Thomas’s father William Winslow had been a member of the household of Richard II, from whom he received several annuities and offices, including that of the post of King’s pavillioner which he held from 1395 until his master lost the throne. Following the accession of Henry of Bolingbroke he retired from Court, and took no part in local administration save as a tax collector in Wiltshire in 1413. He died shortly before March 1414.
First recorded at Michaelmas 1437, a few months after his stepfather’s death, Winslow was then party to the transfer to his mother of land in Wantage,
During the 1440s Winslow was frequently recorded in association with members of his wife’s family, notably his brothers-in-law Thomas Throckmorton* and John Throckmorton II*, who both represented Worcestershire in the course of the decade. He attested the electoral indenture recording Thomas’s return to the Parliament of February 1449. Some five years earlier they had been linked together in a petition sent to Chancery by the wife of Sir William Peyto‡, the Warwickshire knight then a prisoner in France, who alleged that they and several other ‘esquires’ had assembled a gang of 300 armed men to attack her tenants on the estates she held at Campden and elsewhere in Gloucestershire as dower from her previous husband, Thomas Stafford†. Katherine noted that the principal perpetrator was a ‘feed-man’ to the abbot of Pershore, and thus to ‘my lord of Warwick’ (Henry Beauchamp), and it looks as if Winslow and the rest were acting in the interest of the young earl.

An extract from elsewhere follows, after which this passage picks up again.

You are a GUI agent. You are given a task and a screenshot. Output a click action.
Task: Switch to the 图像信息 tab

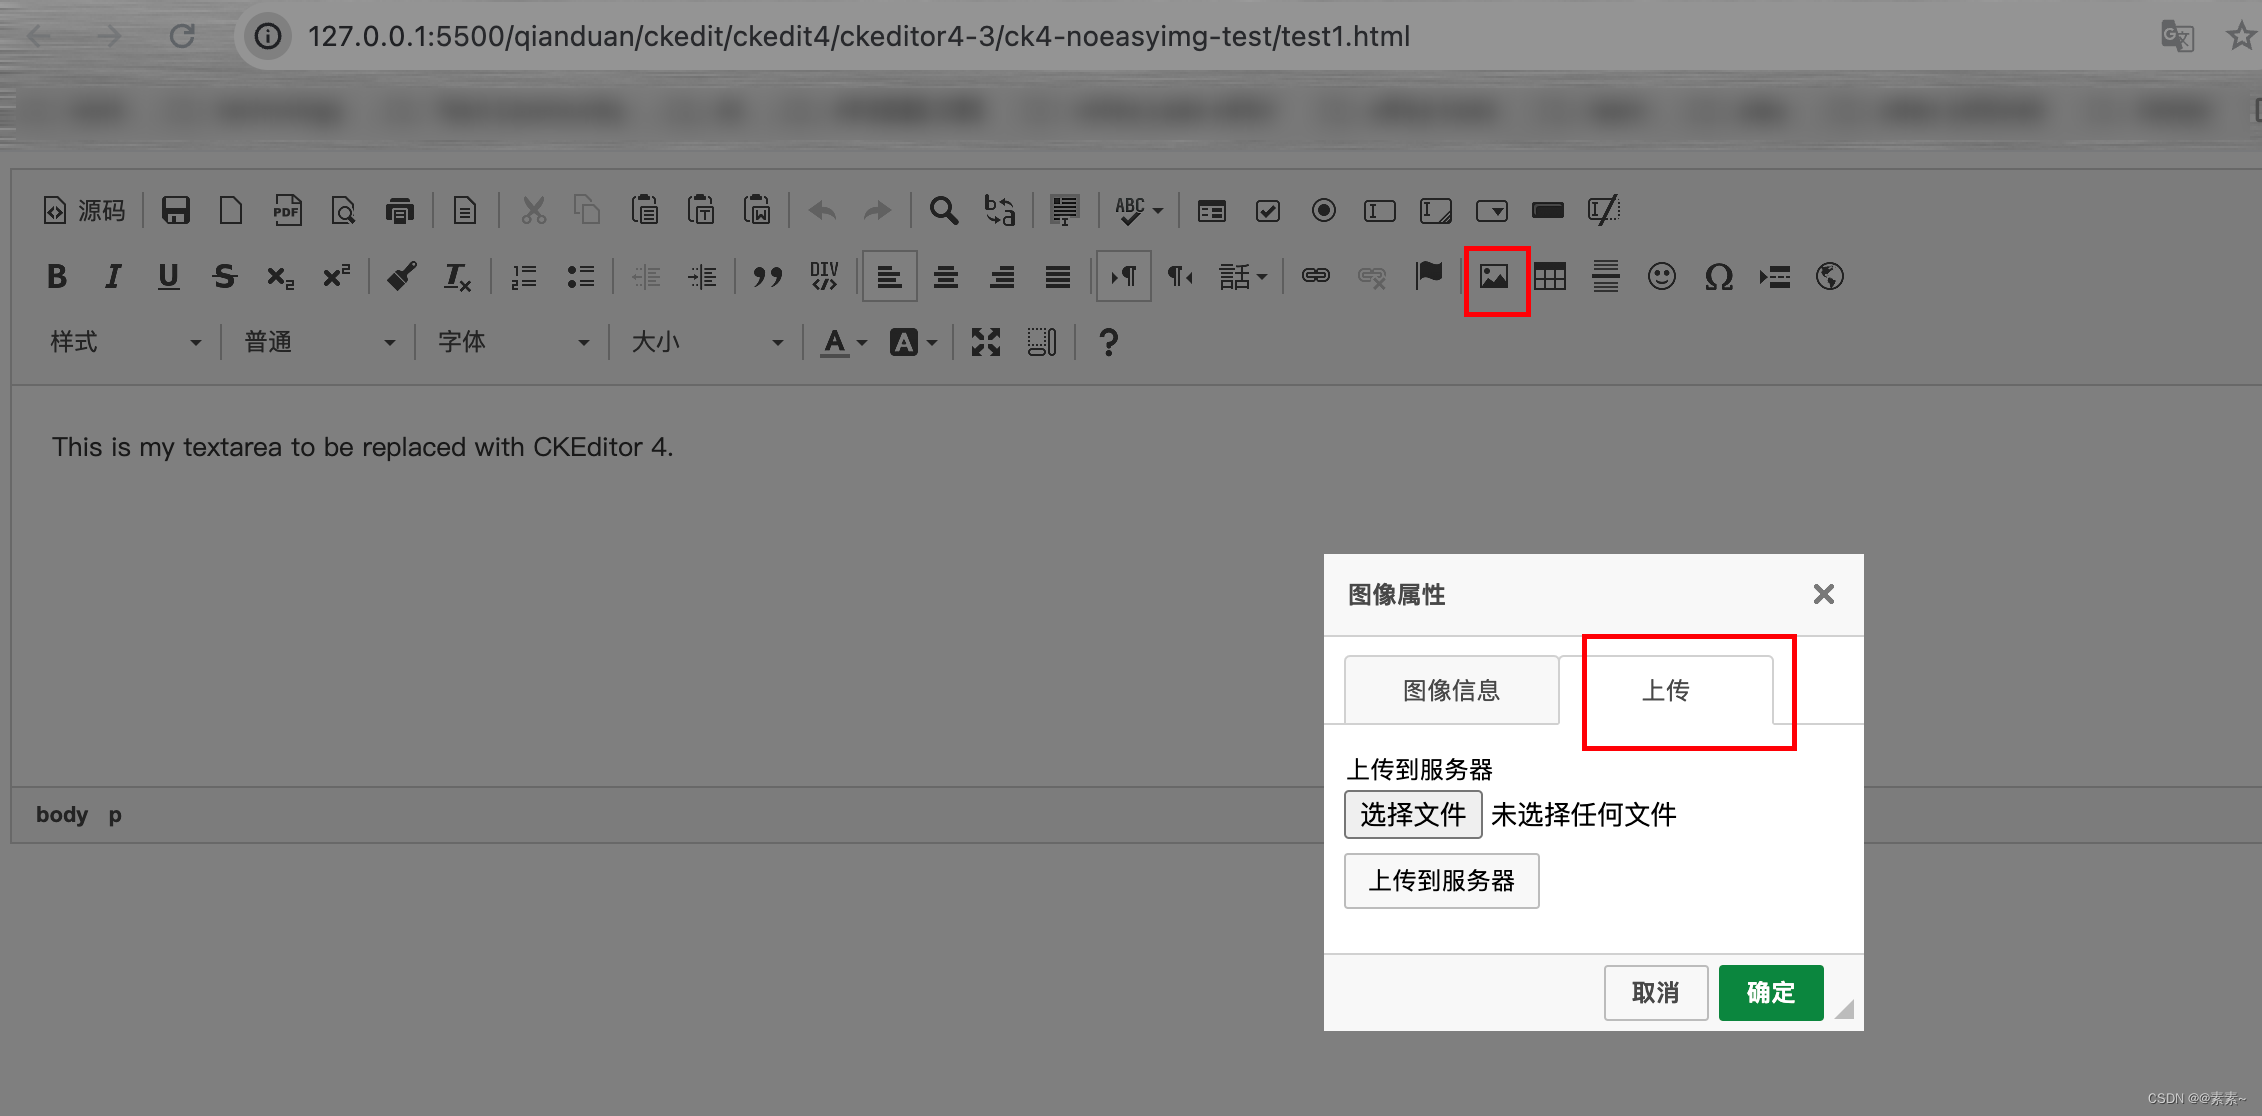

Throughout the 15 years following his alleged offence, Winslow was a member of the Worcestershire bench, as one of the quorum, which strongly suggests that he had been trained in the law. Perhaps his stepfather had encouraged him to enter the profession. Winslow was elected to the second Parliament of 1449 as a knight of the shire while he was so engaged. In 1451 he and his wife brought a suit against Sir Hugh Mortimer, alleging that he had dispossessed them of the estate at Eldersfield which they held by virtue of the settlement made at the time of their marriage. Despite being awarded damages of 100 marks at an assize of novel disseisin, six years later they had still not obtained justice, and the case had been referred to the court of common pleas. Meanwhile, Winslow had taken out a pardon as ‘formerly of Eldersfield and Ramsbury, gentleman’, on 17 Nov. 1452, but for what reason is unknown.

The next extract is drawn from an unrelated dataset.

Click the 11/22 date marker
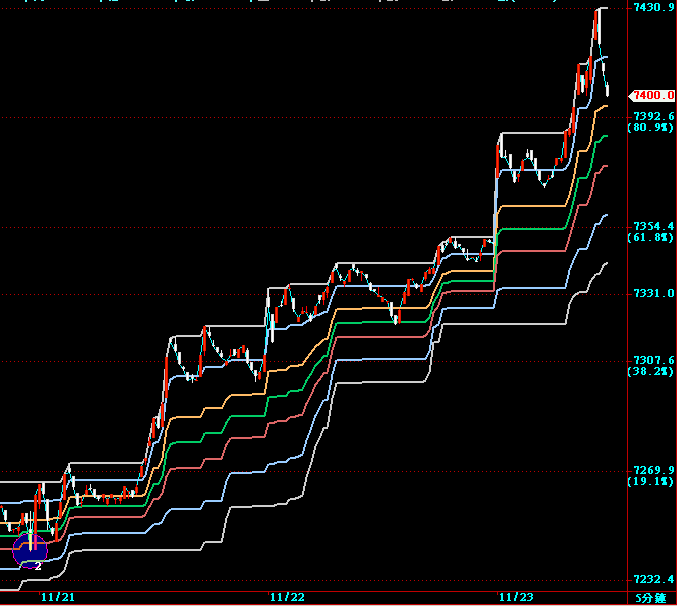(x=287, y=597)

Before that second election, in November 1454 Winslow had appeared in the King’s bench to stand bail for John Borne, the nephew of his late stepfather, who, a prisoner in the Marshalsea, had to find four bailsmen, each prepared to put up the sum of £20 to guarantee his good behaviour.
In the second half of the 1450s Winslow fell out with Richard Beauchamp, bishop of Salisbury, who challenged his title to the estate at Ramsbury in a plea in King’s bench, which also involved Winslow’s daughter Joan Hale and her husband and father-in-law, on whom he had settled the property. The bishop obtained judgement and damages against them in Hilary term 1458.
Winslow’s estates were divided between his daughters. Elizabeth’s husband John Terumber must have died without issue for it was her children by her second husband, Humphrey, a younger son of (Sir) John Seymour I* of Wolf Hall in Great Bedwyn, to whom Even Swindon and Wendlebury descended. Her sister Isabel, who married Humphrey’s brother Ralph Seymour, sold her inheritance (the manors of Marsh Court in Eldersfield and Hill Court in Longdon) to Sir Richard Croft† in 1476. A third daughter, Agnes, married John Giffard of Twyford; and the fourth, Joan Hale, produced two daughters who married two of the sons of John Filoll* of Dorset. The division of Thomas Winslow’s estates between his various coheirs almost inevitably led to suits in Chancery between his descendants in the early sixteenth century.